__Required work__
An exact reproduction of all the entries below is required.

__Input material__
►

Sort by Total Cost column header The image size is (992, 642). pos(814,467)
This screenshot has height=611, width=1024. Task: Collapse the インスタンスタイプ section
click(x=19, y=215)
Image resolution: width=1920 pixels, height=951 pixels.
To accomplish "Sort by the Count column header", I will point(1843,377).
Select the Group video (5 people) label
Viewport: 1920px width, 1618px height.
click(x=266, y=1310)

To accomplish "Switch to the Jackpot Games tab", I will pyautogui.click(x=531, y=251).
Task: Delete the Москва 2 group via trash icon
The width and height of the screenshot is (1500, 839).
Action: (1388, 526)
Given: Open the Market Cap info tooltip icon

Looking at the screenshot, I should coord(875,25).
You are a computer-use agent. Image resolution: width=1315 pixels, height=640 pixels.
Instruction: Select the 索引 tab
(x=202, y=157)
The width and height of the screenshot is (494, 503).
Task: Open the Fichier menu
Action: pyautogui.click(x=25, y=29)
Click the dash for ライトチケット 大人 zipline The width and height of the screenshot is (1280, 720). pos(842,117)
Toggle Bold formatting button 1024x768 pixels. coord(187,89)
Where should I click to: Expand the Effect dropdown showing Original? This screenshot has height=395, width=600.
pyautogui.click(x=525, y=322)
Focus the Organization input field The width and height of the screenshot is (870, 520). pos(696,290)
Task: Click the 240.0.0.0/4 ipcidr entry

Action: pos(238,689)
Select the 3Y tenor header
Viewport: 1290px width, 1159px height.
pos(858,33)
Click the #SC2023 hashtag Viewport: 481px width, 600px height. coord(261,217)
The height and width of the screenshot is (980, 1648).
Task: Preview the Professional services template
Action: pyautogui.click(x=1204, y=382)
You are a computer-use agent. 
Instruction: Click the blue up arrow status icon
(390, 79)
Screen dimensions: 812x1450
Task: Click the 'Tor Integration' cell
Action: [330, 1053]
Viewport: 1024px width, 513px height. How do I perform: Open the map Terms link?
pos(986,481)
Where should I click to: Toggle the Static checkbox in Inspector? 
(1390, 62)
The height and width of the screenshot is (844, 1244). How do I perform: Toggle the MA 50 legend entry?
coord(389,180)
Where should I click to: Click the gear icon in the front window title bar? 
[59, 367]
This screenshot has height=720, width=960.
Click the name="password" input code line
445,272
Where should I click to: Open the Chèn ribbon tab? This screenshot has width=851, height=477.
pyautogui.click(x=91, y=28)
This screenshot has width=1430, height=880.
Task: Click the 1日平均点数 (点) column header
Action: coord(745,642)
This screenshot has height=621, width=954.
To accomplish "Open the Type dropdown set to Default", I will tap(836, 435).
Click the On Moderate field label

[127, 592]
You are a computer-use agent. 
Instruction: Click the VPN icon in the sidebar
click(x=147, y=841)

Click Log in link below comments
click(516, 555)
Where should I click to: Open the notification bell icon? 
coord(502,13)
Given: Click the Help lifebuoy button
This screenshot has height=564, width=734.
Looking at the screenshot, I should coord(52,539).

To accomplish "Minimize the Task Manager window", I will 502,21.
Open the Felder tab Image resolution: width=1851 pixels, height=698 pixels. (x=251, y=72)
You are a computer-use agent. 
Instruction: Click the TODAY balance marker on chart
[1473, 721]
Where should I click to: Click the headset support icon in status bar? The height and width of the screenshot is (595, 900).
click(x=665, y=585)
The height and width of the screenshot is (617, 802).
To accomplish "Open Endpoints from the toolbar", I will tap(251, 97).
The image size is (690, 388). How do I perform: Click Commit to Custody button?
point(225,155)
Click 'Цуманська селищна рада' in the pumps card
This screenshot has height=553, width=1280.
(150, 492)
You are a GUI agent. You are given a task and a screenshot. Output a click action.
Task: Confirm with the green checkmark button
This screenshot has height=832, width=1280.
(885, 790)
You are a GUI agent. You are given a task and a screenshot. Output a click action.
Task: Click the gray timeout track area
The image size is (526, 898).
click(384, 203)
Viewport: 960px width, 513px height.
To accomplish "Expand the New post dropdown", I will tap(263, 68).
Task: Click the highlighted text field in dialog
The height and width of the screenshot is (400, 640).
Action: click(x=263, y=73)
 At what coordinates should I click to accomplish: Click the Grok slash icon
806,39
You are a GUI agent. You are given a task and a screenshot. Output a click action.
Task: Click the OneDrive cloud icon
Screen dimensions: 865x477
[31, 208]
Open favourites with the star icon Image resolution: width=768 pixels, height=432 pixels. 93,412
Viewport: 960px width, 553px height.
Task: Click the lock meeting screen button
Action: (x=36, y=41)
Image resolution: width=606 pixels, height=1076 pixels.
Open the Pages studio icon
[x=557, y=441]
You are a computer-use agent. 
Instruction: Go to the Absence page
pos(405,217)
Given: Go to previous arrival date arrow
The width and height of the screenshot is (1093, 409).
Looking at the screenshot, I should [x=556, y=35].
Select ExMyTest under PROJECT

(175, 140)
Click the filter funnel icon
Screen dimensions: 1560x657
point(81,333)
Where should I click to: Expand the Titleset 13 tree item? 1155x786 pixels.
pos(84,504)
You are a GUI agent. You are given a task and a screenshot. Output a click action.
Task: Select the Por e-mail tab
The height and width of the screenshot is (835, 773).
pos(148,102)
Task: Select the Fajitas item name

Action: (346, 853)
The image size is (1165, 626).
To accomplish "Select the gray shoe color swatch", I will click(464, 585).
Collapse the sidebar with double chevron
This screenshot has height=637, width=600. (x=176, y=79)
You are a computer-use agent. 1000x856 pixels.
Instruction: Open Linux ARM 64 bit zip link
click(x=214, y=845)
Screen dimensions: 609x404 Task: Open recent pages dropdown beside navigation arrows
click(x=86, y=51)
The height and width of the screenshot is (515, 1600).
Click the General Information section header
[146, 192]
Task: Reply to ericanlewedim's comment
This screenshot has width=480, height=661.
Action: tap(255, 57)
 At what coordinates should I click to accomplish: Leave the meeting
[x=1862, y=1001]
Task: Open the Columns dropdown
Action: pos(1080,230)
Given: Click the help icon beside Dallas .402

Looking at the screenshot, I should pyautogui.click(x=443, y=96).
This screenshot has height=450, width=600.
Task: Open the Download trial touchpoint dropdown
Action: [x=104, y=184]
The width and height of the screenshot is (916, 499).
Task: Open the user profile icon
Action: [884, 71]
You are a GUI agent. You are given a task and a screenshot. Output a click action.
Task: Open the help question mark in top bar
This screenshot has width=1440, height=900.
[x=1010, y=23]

◄

__Problem solution__
Sort by Total Cost column header The image size is (992, 642). pos(814,467)
This screenshot has height=611, width=1024. Task: Collapse the インスタンスタイプ section
click(x=19, y=215)
Image resolution: width=1920 pixels, height=951 pixels.
To accomplish "Sort by the Count column header", I will point(1843,377).
Select the Group video (5 people) label
Viewport: 1920px width, 1618px height.
click(x=266, y=1310)

To accomplish "Switch to the Jackpot Games tab", I will pyautogui.click(x=531, y=251).
Task: Delete the Москва 2 group via trash icon
The width and height of the screenshot is (1500, 839).
Action: (1388, 526)
Given: Open the Market Cap info tooltip icon

Looking at the screenshot, I should coord(875,25).
You are a computer-use agent. Image resolution: width=1315 pixels, height=640 pixels.
Instruction: Select the 索引 tab
(x=202, y=157)
The width and height of the screenshot is (494, 503).
Task: Open the Fichier menu
Action: pyautogui.click(x=25, y=29)
Click the dash for ライトチケット 大人 zipline The width and height of the screenshot is (1280, 720). pos(842,117)
Toggle Bold formatting button 1024x768 pixels. coord(187,89)
Where should I click to: Expand the Effect dropdown showing Original? This screenshot has height=395, width=600.
pyautogui.click(x=525, y=322)
Focus the Organization input field The width and height of the screenshot is (870, 520). pos(696,290)
Task: Click the 240.0.0.0/4 ipcidr entry

Action: pos(238,689)
Select the 3Y tenor header
Viewport: 1290px width, 1159px height.
pos(858,33)
Click the #SC2023 hashtag Viewport: 481px width, 600px height. coord(261,217)
The height and width of the screenshot is (980, 1648).
Task: Preview the Professional services template
Action: pyautogui.click(x=1204, y=382)
You are a computer-use agent. 
Instruction: Click the blue up arrow status icon
(390, 79)
Screen dimensions: 812x1450
Task: Click the 'Tor Integration' cell
Action: [330, 1053]
Viewport: 1024px width, 513px height. How do I perform: Open the map Terms link?
pos(986,481)
Where should I click to: Toggle the Static checkbox in Inspector? 
(1390, 62)
The height and width of the screenshot is (844, 1244). How do I perform: Toggle the MA 50 legend entry?
coord(389,180)
Where should I click to: Click the gear icon in the front window title bar? 
[59, 367]
This screenshot has height=720, width=960.
Click the name="password" input code line
445,272
Where should I click to: Open the Chèn ribbon tab? This screenshot has width=851, height=477.
pyautogui.click(x=91, y=28)
This screenshot has width=1430, height=880.
Task: Click the 1日平均点数 (点) column header
Action: coord(745,642)
This screenshot has height=621, width=954.
To accomplish "Open the Type dropdown set to Default", I will tap(836, 435).
Click the On Moderate field label

[127, 592]
You are a computer-use agent. 
Instruction: Click the VPN icon in the sidebar
click(x=147, y=841)

Click Log in link below comments
click(516, 555)
Where should I click to: Open the notification bell icon? 
coord(502,13)
Given: Click the Help lifebuoy button
This screenshot has height=564, width=734.
Looking at the screenshot, I should coord(52,539).

To accomplish "Minimize the Task Manager window", I will 502,21.
Open the Felder tab Image resolution: width=1851 pixels, height=698 pixels. (x=251, y=72)
You are a computer-use agent. 
Instruction: Click the TODAY balance marker on chart
[1473, 721]
Where should I click to: Click the headset support icon in status bar? The height and width of the screenshot is (595, 900).
click(x=665, y=585)
The height and width of the screenshot is (617, 802).
To accomplish "Open Endpoints from the toolbar", I will tap(251, 97).
The image size is (690, 388). How do I perform: Click Commit to Custody button?
point(225,155)
Click 'Цуманська селищна рада' in the pumps card
This screenshot has height=553, width=1280.
(150, 492)
You are a GUI agent. You are given a task and a screenshot. Output a click action.
Task: Confirm with the green checkmark button
This screenshot has height=832, width=1280.
(885, 790)
You are a GUI agent. You are given a task and a screenshot. Output a click action.
Task: Click the gray timeout track area
The image size is (526, 898).
click(384, 203)
Viewport: 960px width, 513px height.
To accomplish "Expand the New post dropdown", I will tap(263, 68).
Task: Click the highlighted text field in dialog
The height and width of the screenshot is (400, 640).
Action: click(x=263, y=73)
 At what coordinates should I click to accomplish: Click the Grok slash icon
806,39
You are a GUI agent. You are given a task and a screenshot. Output a click action.
Task: Click the OneDrive cloud icon
Screen dimensions: 865x477
[31, 208]
Open favourites with the star icon Image resolution: width=768 pixels, height=432 pixels. 93,412
Viewport: 960px width, 553px height.
Task: Click the lock meeting screen button
Action: (x=36, y=41)
Image resolution: width=606 pixels, height=1076 pixels.
Open the Pages studio icon
[x=557, y=441]
You are a computer-use agent. 
Instruction: Go to the Absence page
pos(405,217)
Given: Go to previous arrival date arrow
The width and height of the screenshot is (1093, 409).
Looking at the screenshot, I should [x=556, y=35].
Select ExMyTest under PROJECT

(175, 140)
Click the filter funnel icon
Screen dimensions: 1560x657
point(81,333)
Where should I click to: Expand the Titleset 13 tree item? 1155x786 pixels.
pos(84,504)
You are a GUI agent. You are given a task and a screenshot. Output a click action.
Task: Select the Por e-mail tab
The height and width of the screenshot is (835, 773).
pos(148,102)
Task: Select the Fajitas item name

Action: (346, 853)
The image size is (1165, 626).
To accomplish "Select the gray shoe color swatch", I will click(464, 585).
Collapse the sidebar with double chevron
This screenshot has height=637, width=600. (x=176, y=79)
You are a computer-use agent. 1000x856 pixels.
Instruction: Open Linux ARM 64 bit zip link
click(x=214, y=845)
Screen dimensions: 609x404 Task: Open recent pages dropdown beside navigation arrows
click(x=86, y=51)
The height and width of the screenshot is (515, 1600).
Click the General Information section header
[146, 192]
Task: Reply to ericanlewedim's comment
This screenshot has width=480, height=661.
Action: tap(255, 57)
 At what coordinates should I click to accomplish: Leave the meeting
[x=1862, y=1001]
Task: Open the Columns dropdown
Action: pos(1080,230)
Given: Click the help icon beside Dallas .402

Looking at the screenshot, I should pyautogui.click(x=443, y=96).
This screenshot has height=450, width=600.
Task: Open the Download trial touchpoint dropdown
Action: [x=104, y=184]
The width and height of the screenshot is (916, 499).
Task: Open the user profile icon
Action: [884, 71]
You are a GUI agent. You are given a task and a screenshot. Output a click action.
Task: Open the help question mark in top bar
This screenshot has width=1440, height=900.
[x=1010, y=23]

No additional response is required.